Leaders of those demonstrations included Navalny and Boris Nemtsov, who would have been 60 years old on October 9 but was shot dead on a bridge near the Kremlin in February 2015 -- a victim, friends and former colleagues suspect, of the far less legal methods that are sometimes used to eliminate perceived threats to Putin and his allies.
The "castling" maneuver that put Putin back in the Kremlin was the main element of the machinations that meant to keep him in power longer, but there have been others. One of Medvedev's earliest and biggest moves as president was his swiftly implemented proposal to extend the Russian presidential term to six years -- starting after his own term.
At the time, some wondered whether Medvedev might be making the change with his own future in mind. Others didn't.
"This is being prepared so that Putin can return for 12 years, so two six-year terms," Olga Kryshtanovskaya, a political analyst who is now a State Duma member from United Russia, told Reuters in 2008. "The next presidential election is in 2012 so we could start speaking about the project Putin-2024."
Sure enough, that's what people close to Putin are speaking about now -- if not always in so many words.
Since Putin has so far been careful to abide by the Russian Constitution, chances are he will do so again in 2024: While analysts say he may push through changes in the document in order to keep a hand or two on the reins of power, few predict he will seek to stay on as president when his current term expires.

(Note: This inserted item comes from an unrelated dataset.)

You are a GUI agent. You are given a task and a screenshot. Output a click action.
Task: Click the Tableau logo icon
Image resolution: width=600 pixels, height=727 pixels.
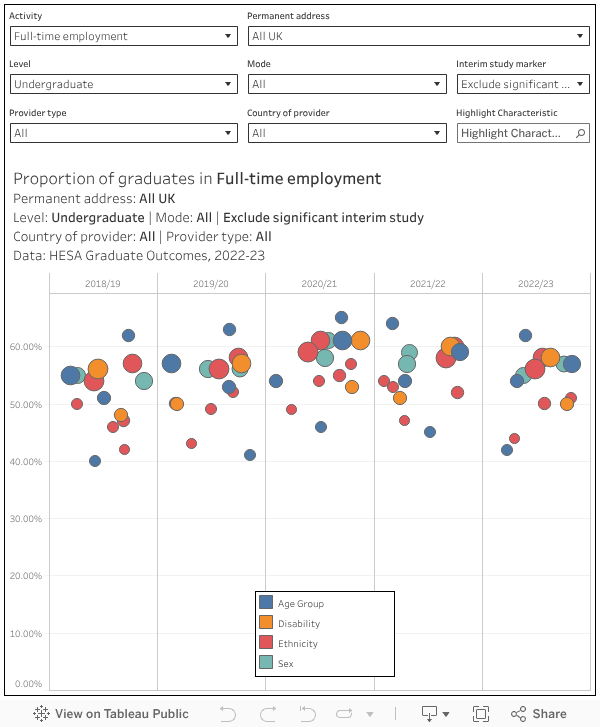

That means that most of Putin's options for staying in power would involve anointing a favored successor as president -- someone he thinks he can trust.
'A Bouquet Of Moss'
It's tough to read the tea leaves on this matter, and Putin presumably does not want to tip his hand too soon, but one potential candidate for the mantle may have gotten a boost this week: On Putin's 67th birthday, October 7, the Kremlin released images of him hiking and hanging out in a ruggedly idyllic Siberian landscape with Sergei Shoigu, his defense minister since 2012.

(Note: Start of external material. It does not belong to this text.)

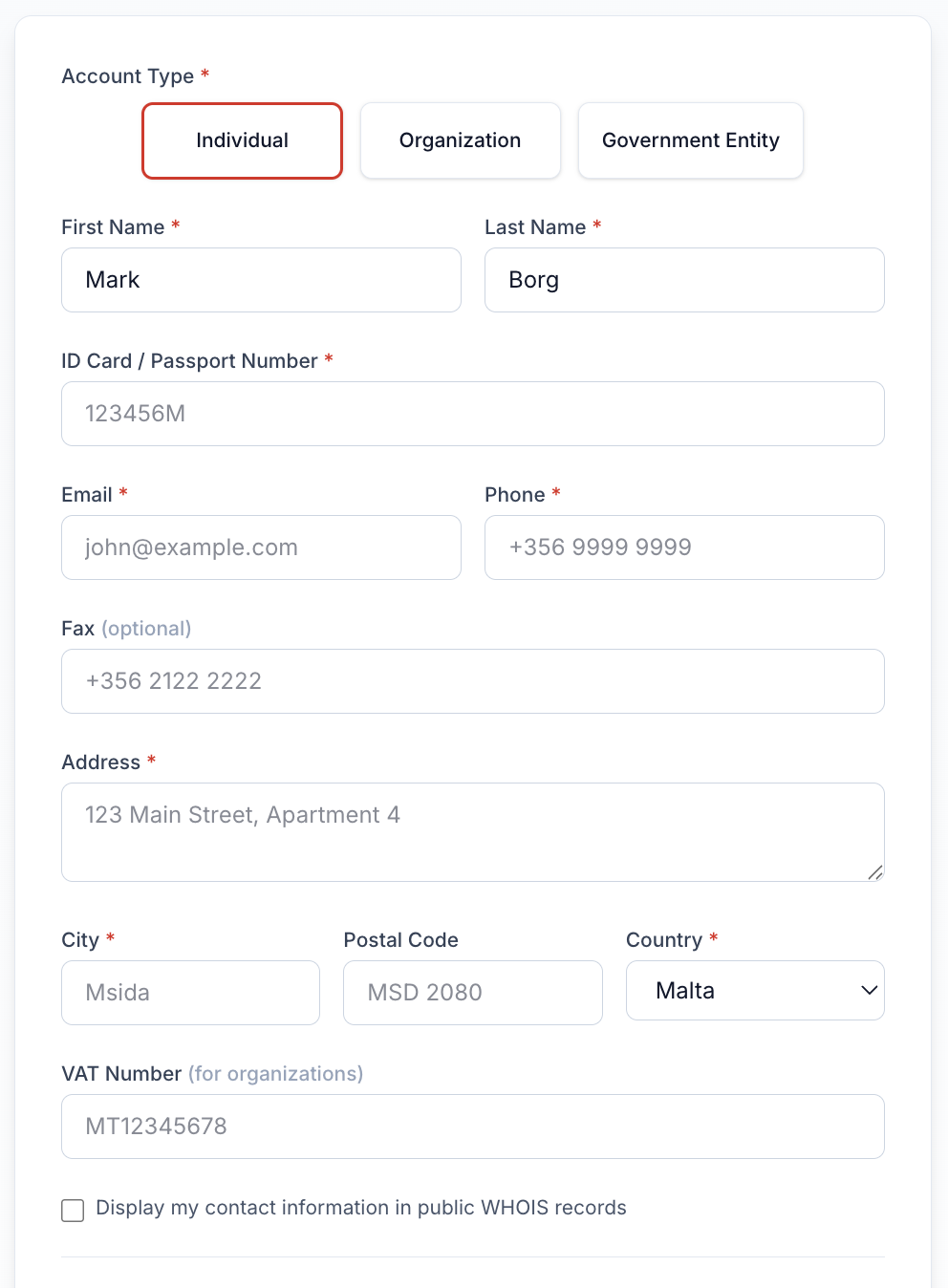Click the WHOIS records checkbox label text
Image resolution: width=948 pixels, height=1288 pixels.
point(360,1208)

Regardless of whether, when, and how Putin decides to maintain power, one of the issues that he may feel the need to deal with in the meantime is the challenge posed by Navalny, who has been his most prominent foe for the past eight years or so.
The foreign-agent designation adds to mounting government pressure on FBK following a series of summertime protests in Moscow that were promoted by Navalny after electoral authorities barred several independent candidates -- including FBK director Zhdanov and others affiliated with Navalny -- from the ballot in the September 8 election of the Moscow city legislature.
On August 3, Russian authorities opened an investigation into the FBK on suspicion of money laundering, freezing its bank accounts and those of staffers. On September 12, law enforcement officers conducted more than 200 searches targeting Navalny and his organization, raising 43 of the 45 offices run by his supporters nationwide as well as many of their homes.
Leonid Volkov, a Navalny ally who headed the opposition politician's unofficial campaign to challenge Putin for the presidency in 2018, contends that the elaborate investigation is costing the Russian state far more than the 75 million rubles ($1.2 million) it says it suspects the FBK laundered -- let alone the much smaller sum the Justice Ministry based the foreign-agent designation on.
Meanwhile, in an Instagram post on October 11, Navalny said that prosecutors and the National Guard want the courts to confiscate his Moscow apartment in connection with financial claims against him as a result of the protests he helped organize.